INSTRUCTIONS FOR THE TASK: Copy every line of the records that includes the word "Given".

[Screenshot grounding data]
== Segment start ==

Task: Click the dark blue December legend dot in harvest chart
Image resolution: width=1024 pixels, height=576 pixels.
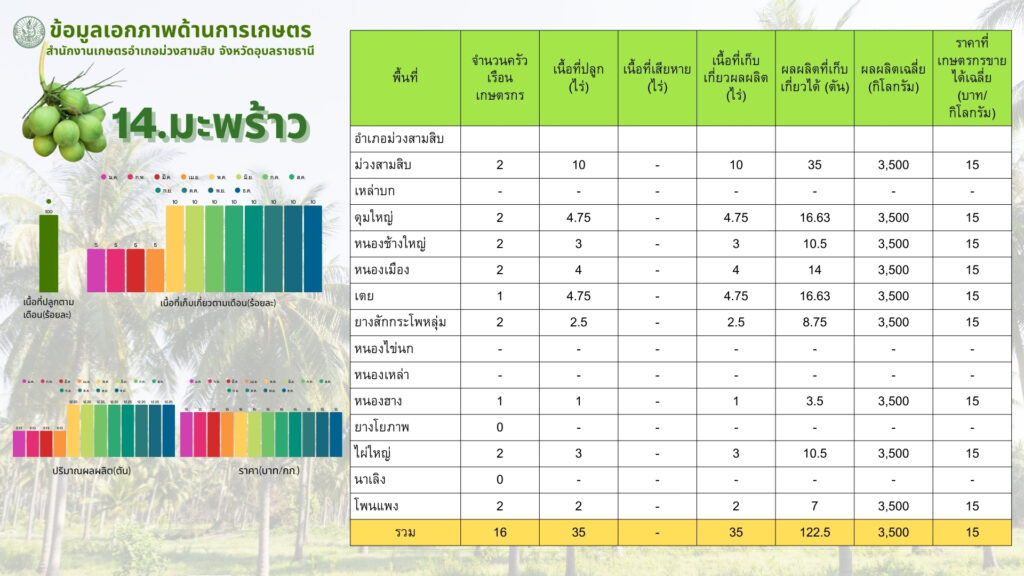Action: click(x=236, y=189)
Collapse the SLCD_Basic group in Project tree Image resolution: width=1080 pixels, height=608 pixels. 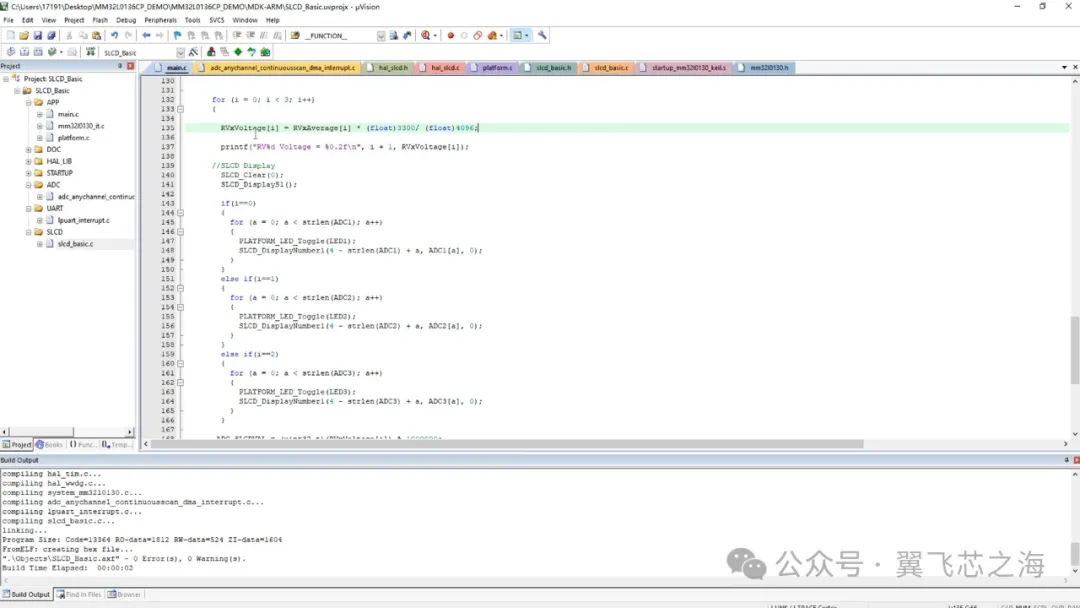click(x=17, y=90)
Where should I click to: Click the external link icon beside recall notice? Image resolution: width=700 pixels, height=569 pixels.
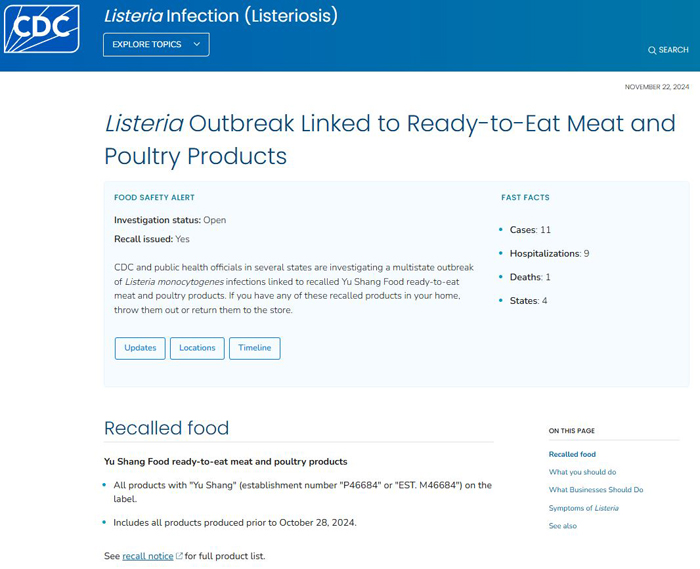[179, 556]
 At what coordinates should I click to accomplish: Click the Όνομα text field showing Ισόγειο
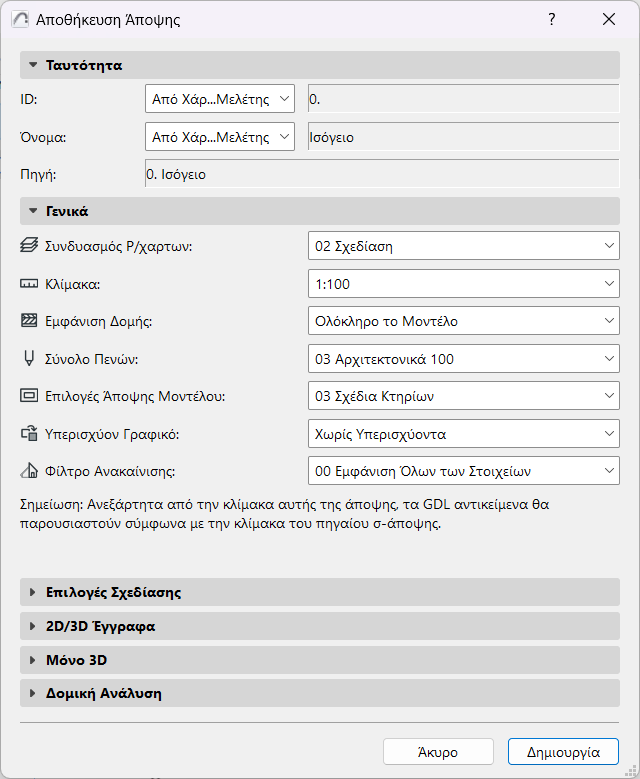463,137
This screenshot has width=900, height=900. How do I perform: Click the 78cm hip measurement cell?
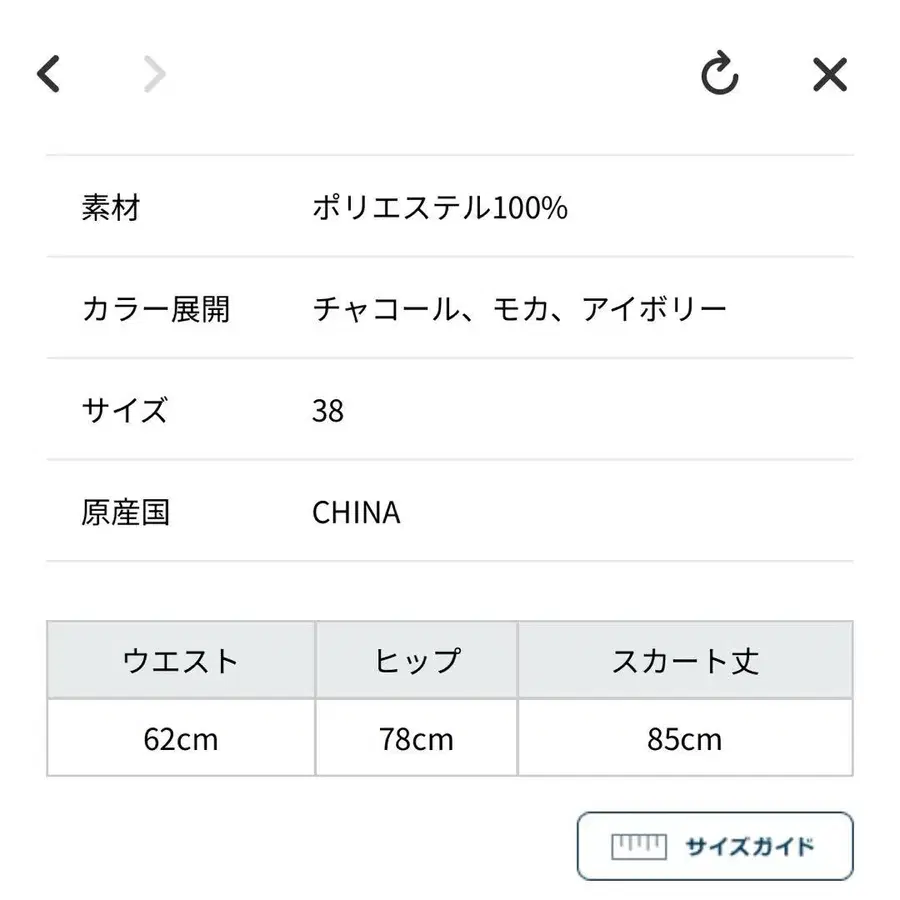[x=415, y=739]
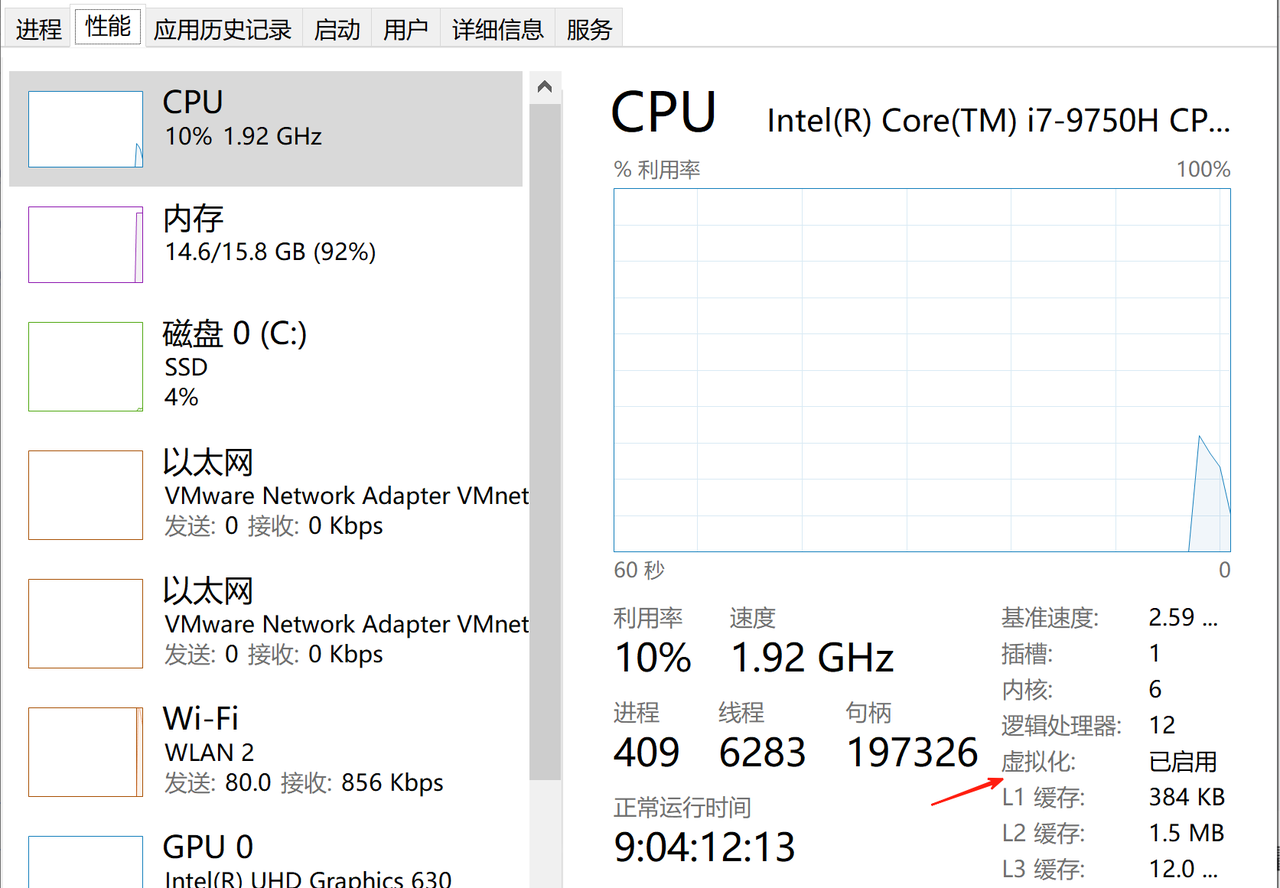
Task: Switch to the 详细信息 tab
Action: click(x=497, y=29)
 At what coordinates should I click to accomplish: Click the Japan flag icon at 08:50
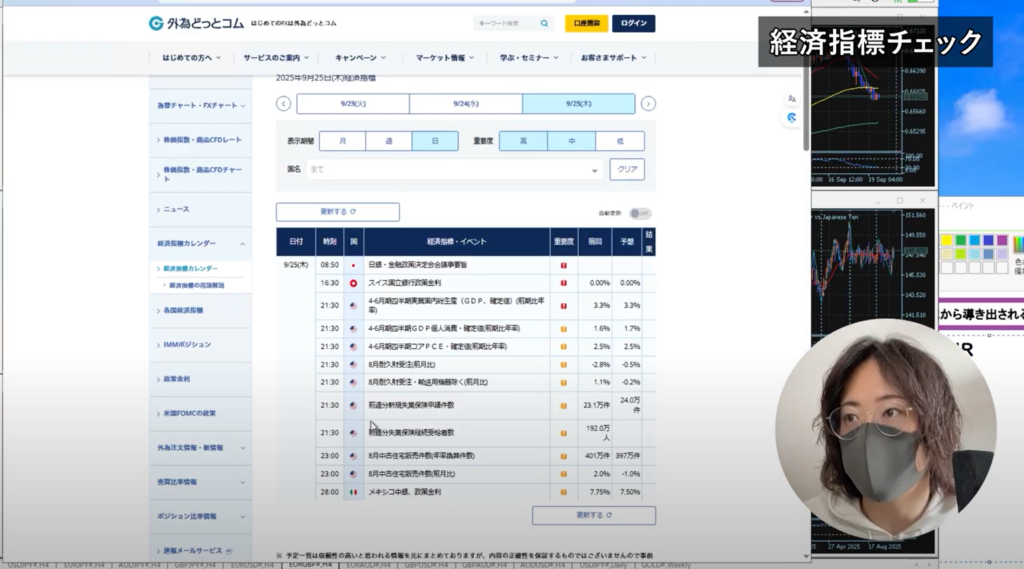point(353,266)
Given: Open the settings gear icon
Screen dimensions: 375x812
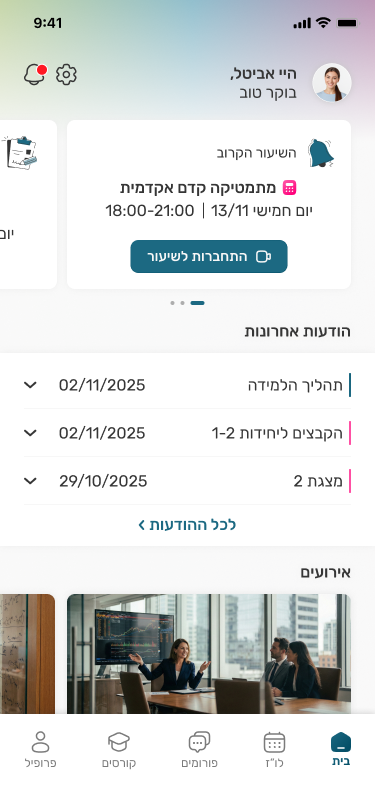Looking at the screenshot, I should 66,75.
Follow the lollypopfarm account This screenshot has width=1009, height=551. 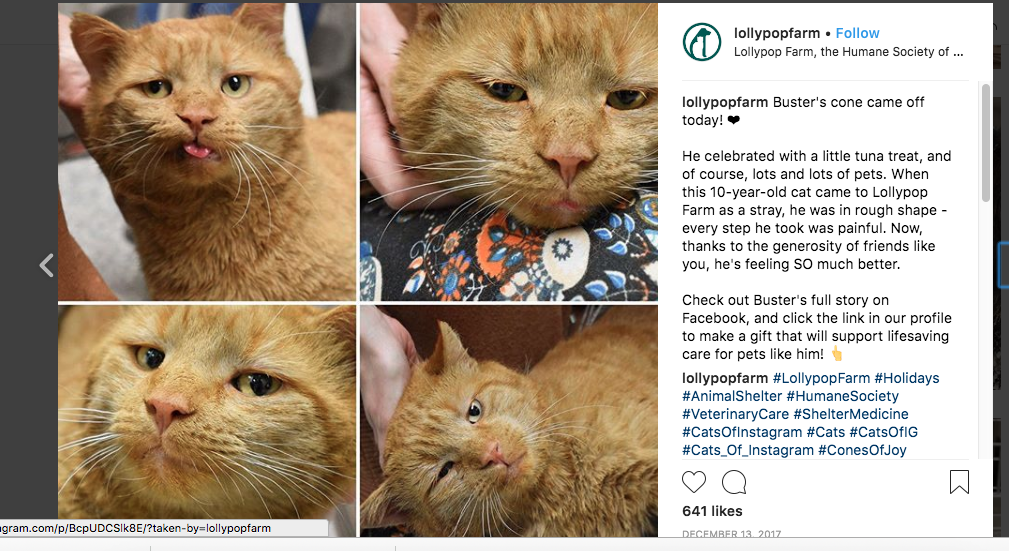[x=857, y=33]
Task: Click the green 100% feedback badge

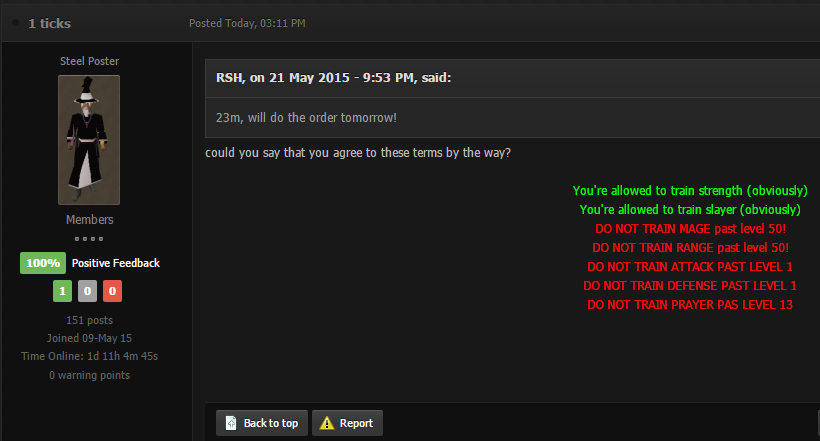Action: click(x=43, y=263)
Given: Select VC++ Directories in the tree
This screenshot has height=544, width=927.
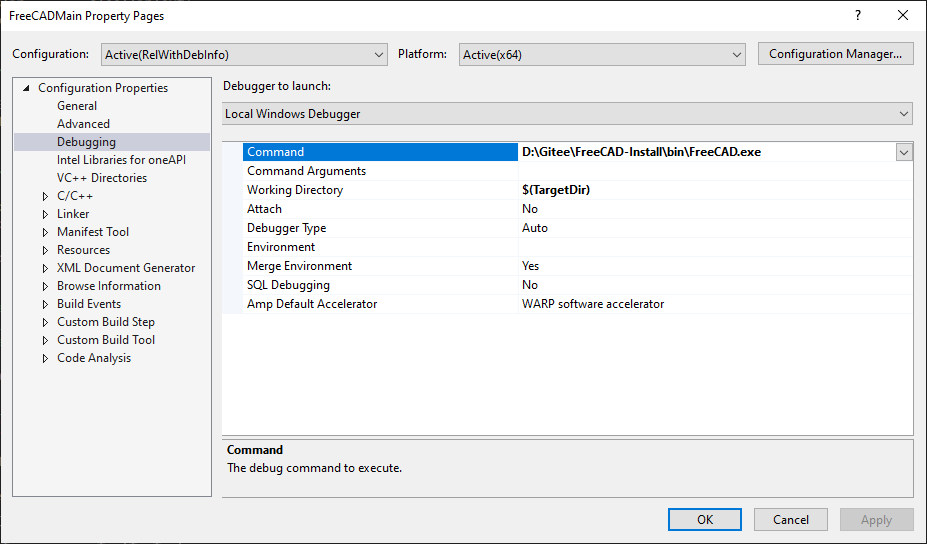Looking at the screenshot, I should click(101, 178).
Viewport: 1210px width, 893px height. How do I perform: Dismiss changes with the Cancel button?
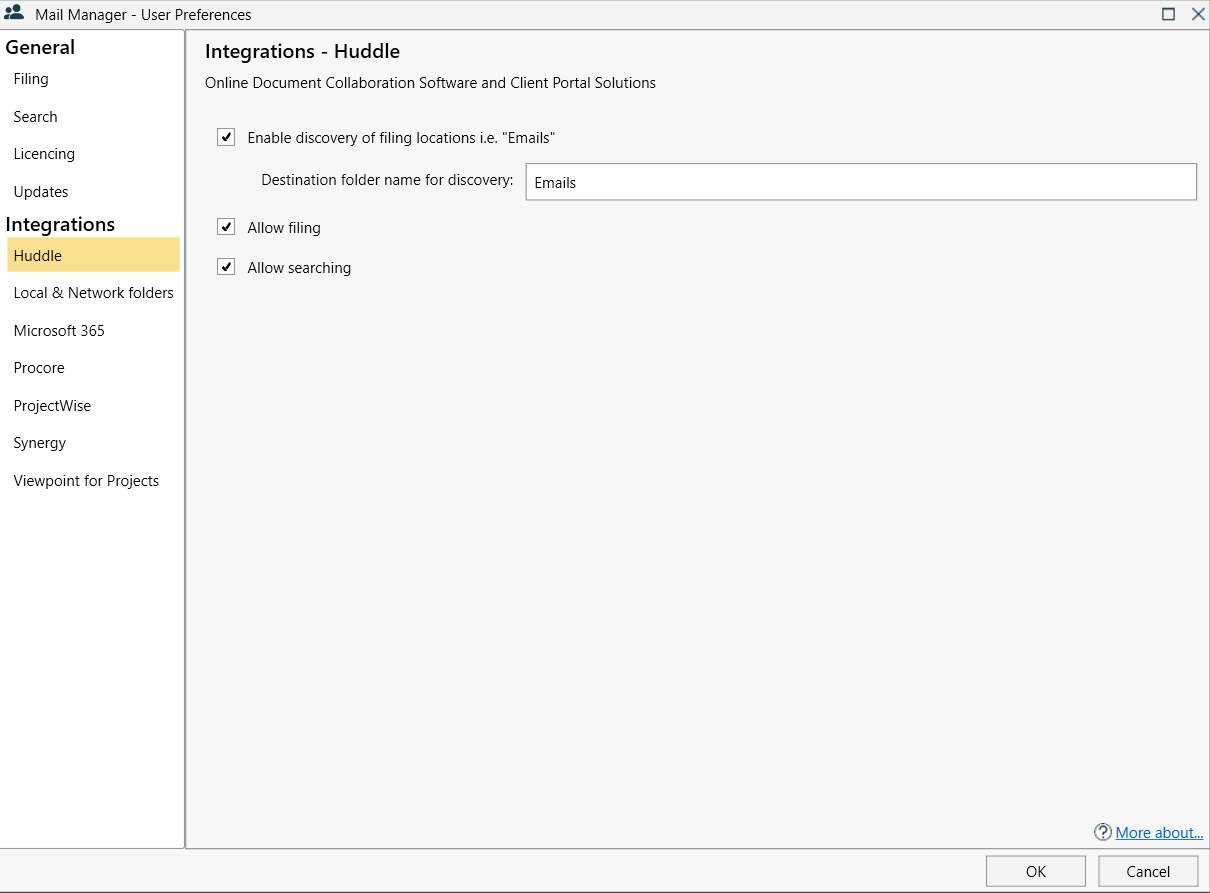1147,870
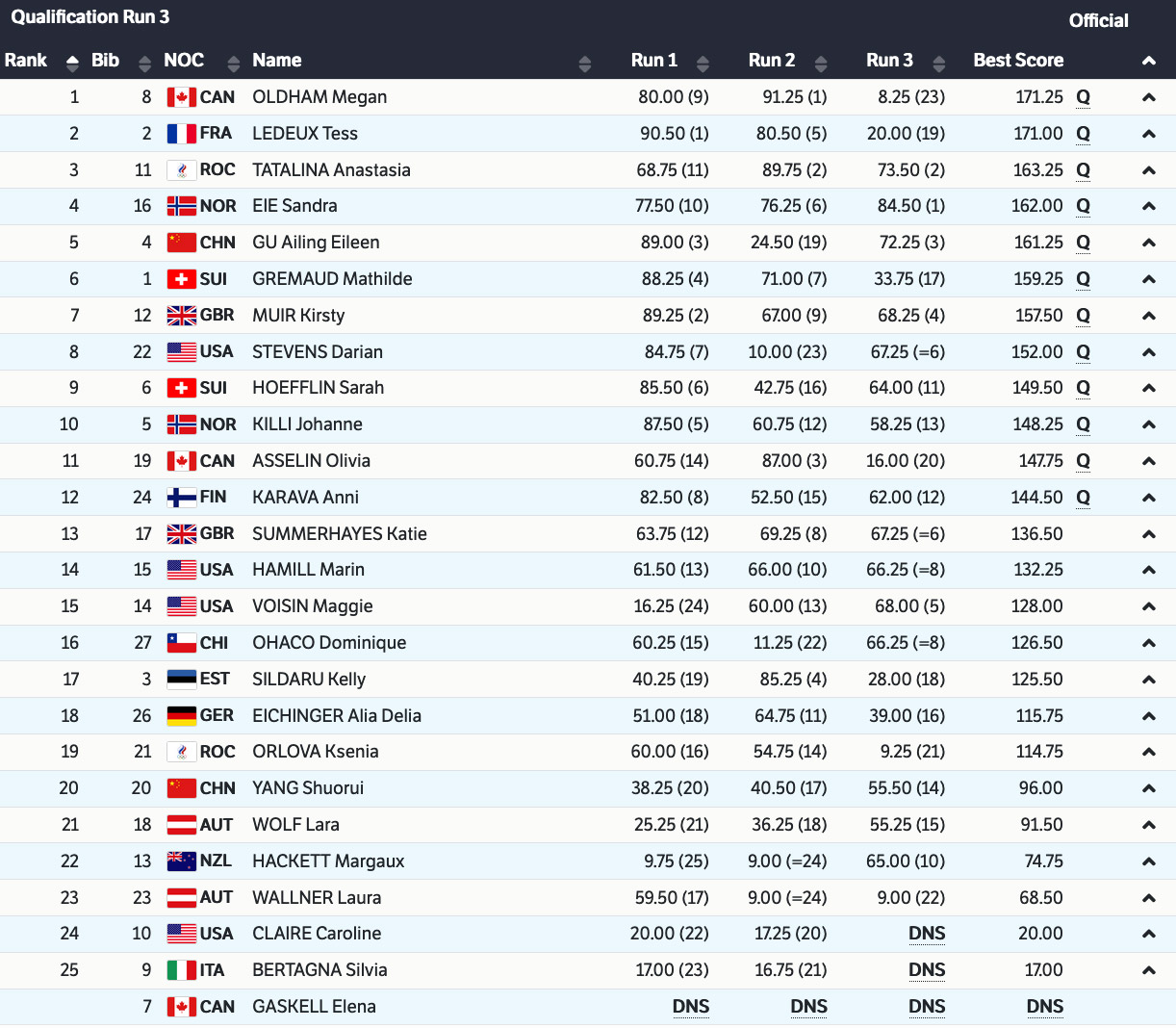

== Segment end ==

EXERCISE SOLUTION:
Given: Open the settings gear icon
Given: Select VC++ Directories in the tree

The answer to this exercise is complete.